I was a public high school teacher for five years. I absolutely loved my students and build lovely relationships with a number of them, which still flower. I got a call from a student I’d only taught for a year when he was a Freshman. He graduated in June and rang me unexpectedly. “I just needed someone to talk to,” he said. We had a good chat, talking about striving to be a person of faith, to be good, to be better. He and I haven’t talked in at least a year I think and it moved me that even after all that time, he wanted to call me today. I apologized to him for letting so much time collect without reaching out to him.

“My intention, going forward, is for us to check up on each other monthly.”

“That would be good Ms. T.”

I thought about how eager I was to keep in touch with a few of my students when I first left the classroom. And I did, for a while. I am wonderful at starting things, not always so great about finishing them. How many beginnings of stories, of drawings, of films are sitting uncompleted in notebooks, sketchbooks, this computer? Many. Having ideas is never the issue, actually staying with them from start to finish is the issue. How many half-baked intentions have I not followed through on? As I spoke with my student, I realized I had not thought about the impact my failing to honor my commitment to keep in touch with him had. I don’t mean that in some grandiose “I could have made the difference…” kind of dramatic way. I mean what did we miss out on learning, sharing with each other because I didn’t do what I said I would? I am grateful that he was generous enough not to hold my failure against me.
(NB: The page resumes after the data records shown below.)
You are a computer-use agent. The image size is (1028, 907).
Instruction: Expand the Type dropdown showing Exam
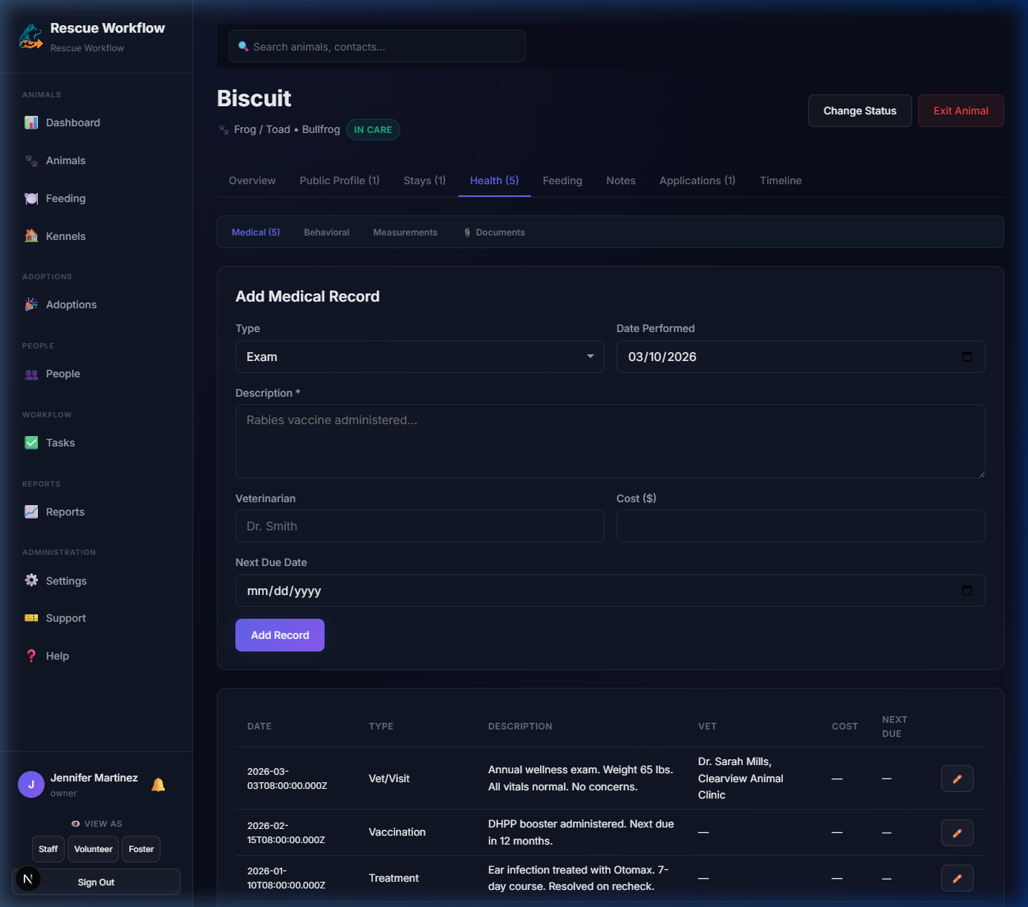[420, 357]
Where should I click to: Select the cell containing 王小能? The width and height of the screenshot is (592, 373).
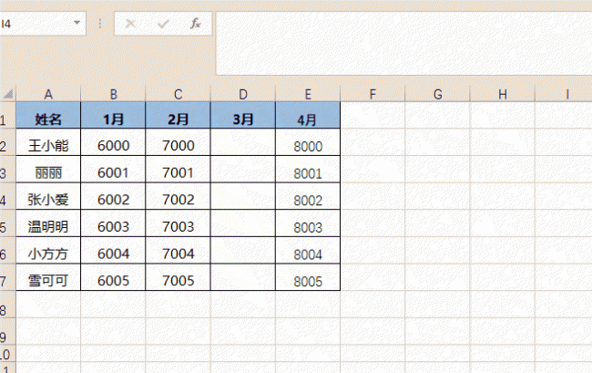tap(48, 142)
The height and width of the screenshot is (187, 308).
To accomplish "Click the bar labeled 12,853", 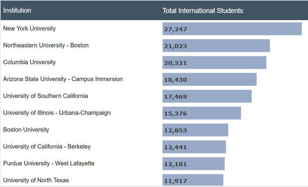I will 195,130.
How many times have I failed or fallen short in honoring my commitments I made to God? How many times have you? Allah does not demand perfection of us. Allah is generous in seeing our striving. Sufis say that if we take one step toward Allah, Allah runs to us.

So on day 10 or day 13 or day 16, when the bright lights of IT’S RAMADAN are less bright and you are fasting quietly, just keep going. When you fall off the horse in thought, word or deed, get back on. Bismillah ir-Rahman ir-Rahim (In the name of Allah, Most Merciful, Most Compassionate).

Joy At Sudden Disappointment (Rumi)

Whatever comes, comes from a need,

a sore distress, a hurting want.

Mary’s pain made the baby Jesus.

Her womb opened its lips

and spoke the Word.

Every part of you has a secret language.

Your hands and your feet say what you’ve done.

And every need brings in what’s needed.

Pain bears its cure like a child.

Having nothing produces provisions.

Ask a difficult question,

and the marvelous answer appears.

Build a ship, and there’ll be water

to float it. The tender-throated

infant cries and milk drips

from the mother’s breast.

Be thirsty for the ultimate water,

and then be ready for what will

come pouring from the spring.

A village woman once was walking by Muhammad.

She thought he was just an ordinary illiterate.

She didn’t believe that he was a prophet.

She was carrying a two-month-old baby.

As she came near Muhammad, the baby turned

and said “Peace be with you, Messenger of God.”

The mother cried out, surprised and angry,

“What are you saying,

and how can you suddenly talk!”

The child replied “God taught me first,

and then Gabriel.”

“who is this Gabriel?

I don’t see anyone”

“He is above your head,

Mother. Turn around. He has been telling me

Many things.”

“Do you really see him?”

“Yes.

He is continually delivering me from this

degraded state into sublimity.”

Muhammad then asked the child,

“What is your name?”

“Abdul Aziz, the servant of God, but this family

thinks I am concerned with world-energies.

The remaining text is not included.